Fan suggested that the largest cause of difference is people; the interaction of
people with processes is complicated. Three perspectives on this are organization,
people, and technology; these might be useful. But BPM's assumption that there is
one single canonical process that everyone should follow is clearly false; so going
from an As-Is model to a single new To-Be model - in classical BP modelling - is a
limiting approach. People naturally desire variability in their work. Quality manuals
indeed deliberately avoid (mechanism) details, sticking to (vague) business goals.
Workflow is often too prescriptive. Instead, we need controlled diversity - not chaos
but an allowed range of process variation. Fan is therefore working on ways of
generating diverse models offering a choice of possible processes. TRIZ, the so-called
theory of inventive problem solving, now available in 2 software forms (Invention
Machine, and The Ideator), is being explored as a BPM tool. TRIZ was invented by
Genrich Althsuller, a Russian who studied 200,000 patents to identify common
features in the invention process; TRIZ is a huge conceptual system.
Ilia Bider said that half of the answer is in the question.
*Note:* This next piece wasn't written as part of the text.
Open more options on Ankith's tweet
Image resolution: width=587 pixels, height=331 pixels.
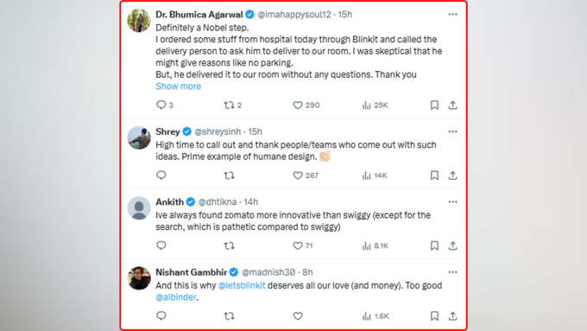point(452,201)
Fan had put the wrong
question by imposing Workflow; flexibility was needed in understanding the structure
of the goals. Order is more or less fixed; varying all the orderings would give you too
many answers. Fan said he agreed the that asking the right question is was important.
The dominant types of systems being implemented now are packaged solutions, like
ERP, PDM and even office accounting system. Flexibility is was certainly limited.
Denise Downs' talk on Analysis and Design for Process Support Systems using
Goal-Oriented BPM was presented in her absence. She had argued that you should
define clear goals, vision and values before creating a comprehensive BP model, and
then trace each activity in the model to the software design objects that implemented
it. Neither the OO approach - which tended to jump on isolated use cases - nor the
structured approach - which tended to identify processes and dataflows without
looking at sequence constraints or roles. She therefore creates a process flow model,
which contains 2 kinds of item: triggers and activities. Triggers can be events or by
time; every process flow starts with a trigger. Activities form a chain and identify the
precise sequence required; i.e. the process model defines a canonical "best practice"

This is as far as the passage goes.